On 7/25/18 1:15 AM, Johannes Weiner wrote:
> Hi Balbir,
> 
> On Tue, Jul 24, 2018 at 07:14:02AM +1000, Balbir Singh wrote:
>> Does the mechanism scale? I am a little concerned about how frequently
>> this infrastructure is monitored/read/acted upon.
> 
> I expect most users to poll in the frequency ballpark of the running
> averages (10s, 1m, 5m). Our OOMD defaults to 5s polling of the 10s
> average; we collect the 1m average once per minute from our machines
> and cgroups to log the system/workload health trends in our fleet.
> 
> Suren has been experimenting with adaptive polling down to the
> millisecond range on Android.
> 

I think this is a bad way of doing things, polling only adds to overheads, there needs to be an event driven mechanism and the selection of the events need to happen in user space.
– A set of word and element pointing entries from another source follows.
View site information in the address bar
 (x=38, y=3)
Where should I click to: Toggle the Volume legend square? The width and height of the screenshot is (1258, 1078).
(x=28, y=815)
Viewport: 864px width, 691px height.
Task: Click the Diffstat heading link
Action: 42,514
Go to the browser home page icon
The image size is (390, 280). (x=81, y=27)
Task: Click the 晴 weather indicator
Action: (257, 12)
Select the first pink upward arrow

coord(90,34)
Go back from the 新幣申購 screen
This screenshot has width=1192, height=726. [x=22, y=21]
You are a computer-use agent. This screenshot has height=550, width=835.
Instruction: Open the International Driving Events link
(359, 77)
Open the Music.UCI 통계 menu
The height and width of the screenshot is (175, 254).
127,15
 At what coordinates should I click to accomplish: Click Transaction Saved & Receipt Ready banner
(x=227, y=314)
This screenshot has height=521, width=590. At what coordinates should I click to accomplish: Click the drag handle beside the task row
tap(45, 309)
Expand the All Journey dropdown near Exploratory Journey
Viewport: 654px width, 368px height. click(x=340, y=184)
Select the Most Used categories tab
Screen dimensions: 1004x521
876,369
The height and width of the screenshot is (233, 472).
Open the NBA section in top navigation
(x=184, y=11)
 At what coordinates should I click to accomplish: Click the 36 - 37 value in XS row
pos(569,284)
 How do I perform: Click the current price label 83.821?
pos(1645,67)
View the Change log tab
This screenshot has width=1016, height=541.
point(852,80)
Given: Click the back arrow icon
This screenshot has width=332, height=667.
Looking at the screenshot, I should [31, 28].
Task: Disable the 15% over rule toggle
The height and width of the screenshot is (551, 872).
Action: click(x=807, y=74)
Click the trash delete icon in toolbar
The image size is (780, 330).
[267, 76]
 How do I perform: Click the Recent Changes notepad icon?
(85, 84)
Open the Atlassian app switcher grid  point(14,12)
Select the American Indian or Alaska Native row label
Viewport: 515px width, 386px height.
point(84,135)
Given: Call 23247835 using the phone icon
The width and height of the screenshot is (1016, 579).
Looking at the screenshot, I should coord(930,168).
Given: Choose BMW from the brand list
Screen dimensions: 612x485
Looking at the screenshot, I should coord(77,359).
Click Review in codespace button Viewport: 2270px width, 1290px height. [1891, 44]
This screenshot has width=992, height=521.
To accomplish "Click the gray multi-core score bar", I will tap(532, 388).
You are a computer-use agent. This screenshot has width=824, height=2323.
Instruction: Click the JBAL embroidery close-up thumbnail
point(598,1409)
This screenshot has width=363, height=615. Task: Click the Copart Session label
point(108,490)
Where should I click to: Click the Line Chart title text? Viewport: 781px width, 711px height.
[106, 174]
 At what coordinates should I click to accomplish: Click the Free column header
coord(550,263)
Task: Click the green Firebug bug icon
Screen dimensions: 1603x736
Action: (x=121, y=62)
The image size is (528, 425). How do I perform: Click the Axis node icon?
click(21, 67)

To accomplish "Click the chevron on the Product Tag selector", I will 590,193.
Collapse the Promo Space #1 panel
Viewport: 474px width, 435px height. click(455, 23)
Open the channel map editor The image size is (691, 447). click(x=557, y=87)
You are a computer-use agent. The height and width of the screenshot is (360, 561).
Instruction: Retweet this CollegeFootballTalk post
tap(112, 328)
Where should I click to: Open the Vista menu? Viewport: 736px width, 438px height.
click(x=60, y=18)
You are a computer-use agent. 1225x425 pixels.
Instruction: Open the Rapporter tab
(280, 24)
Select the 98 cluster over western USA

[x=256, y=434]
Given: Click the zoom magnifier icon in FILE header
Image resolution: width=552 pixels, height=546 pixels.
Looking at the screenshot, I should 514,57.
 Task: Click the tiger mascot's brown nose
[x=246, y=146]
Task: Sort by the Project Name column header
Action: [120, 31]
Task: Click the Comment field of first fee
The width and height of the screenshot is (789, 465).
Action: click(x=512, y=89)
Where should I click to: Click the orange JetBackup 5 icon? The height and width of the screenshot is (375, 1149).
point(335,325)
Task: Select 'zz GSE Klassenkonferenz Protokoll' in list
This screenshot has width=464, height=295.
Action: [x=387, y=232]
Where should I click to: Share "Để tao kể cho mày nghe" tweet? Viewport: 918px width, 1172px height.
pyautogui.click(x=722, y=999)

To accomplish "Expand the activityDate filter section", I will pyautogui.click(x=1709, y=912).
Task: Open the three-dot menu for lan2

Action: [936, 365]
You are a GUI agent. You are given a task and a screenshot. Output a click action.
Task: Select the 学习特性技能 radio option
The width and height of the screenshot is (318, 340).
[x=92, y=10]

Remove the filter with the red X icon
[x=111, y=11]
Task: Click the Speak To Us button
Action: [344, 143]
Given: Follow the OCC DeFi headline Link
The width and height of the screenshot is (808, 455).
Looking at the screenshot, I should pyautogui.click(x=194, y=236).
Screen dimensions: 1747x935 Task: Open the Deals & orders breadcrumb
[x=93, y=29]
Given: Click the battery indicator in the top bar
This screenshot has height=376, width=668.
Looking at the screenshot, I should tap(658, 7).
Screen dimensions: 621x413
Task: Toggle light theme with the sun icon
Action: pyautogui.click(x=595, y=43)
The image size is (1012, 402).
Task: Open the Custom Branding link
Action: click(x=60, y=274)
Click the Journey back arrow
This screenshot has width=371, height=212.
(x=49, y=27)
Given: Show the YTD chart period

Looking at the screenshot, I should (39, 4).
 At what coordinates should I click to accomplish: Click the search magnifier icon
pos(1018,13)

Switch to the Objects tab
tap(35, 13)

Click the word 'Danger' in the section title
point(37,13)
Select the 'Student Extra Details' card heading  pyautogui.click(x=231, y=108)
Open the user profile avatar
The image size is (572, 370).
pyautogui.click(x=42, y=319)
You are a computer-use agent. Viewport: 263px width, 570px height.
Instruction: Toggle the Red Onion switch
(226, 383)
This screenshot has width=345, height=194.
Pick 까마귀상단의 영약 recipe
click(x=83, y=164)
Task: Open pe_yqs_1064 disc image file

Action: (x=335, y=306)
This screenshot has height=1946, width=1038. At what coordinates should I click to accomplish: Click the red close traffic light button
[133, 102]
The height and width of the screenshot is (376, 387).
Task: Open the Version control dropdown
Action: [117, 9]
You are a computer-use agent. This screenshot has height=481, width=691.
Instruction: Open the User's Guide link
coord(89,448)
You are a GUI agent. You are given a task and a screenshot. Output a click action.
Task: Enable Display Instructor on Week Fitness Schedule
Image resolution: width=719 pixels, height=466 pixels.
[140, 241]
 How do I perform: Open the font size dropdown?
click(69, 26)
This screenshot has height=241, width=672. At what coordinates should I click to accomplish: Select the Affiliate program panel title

>> Why aren't existing mechanisms sufficient
> 
> Our existing stuff gives a lot of indication when something *may* be
> an issue, like the rate of page reclaim, the number of refaults, the
> average number of active processes, one task waiting on a resource.
> 
> But the real difference between an issue and a non-issue is how much
> it affects your overall goal of making forward progress or reacting to
> a request in time. And that's the only thing users really care
> about. It doesn't matter whether my system is doing 2314 or 6723 page
> refaults per minute, or scanned 8495 pages recently. I need to know
> whether I'm losing 1% or 20% of my time on overcommitted memory.
> 
> Delayacct is time-based, so it's a step in the right direction, but it
> doesn't aggregate tasks and CPUs into compound productivity states to
> tell you if only parts of your workload are seeing delays (which is
> often tolerable for the purpose of ensuring maximum HW utilization) or
> your system overall is not making forward progress. That aggregation
> isn't something you can do in userspace with polled delayacct data.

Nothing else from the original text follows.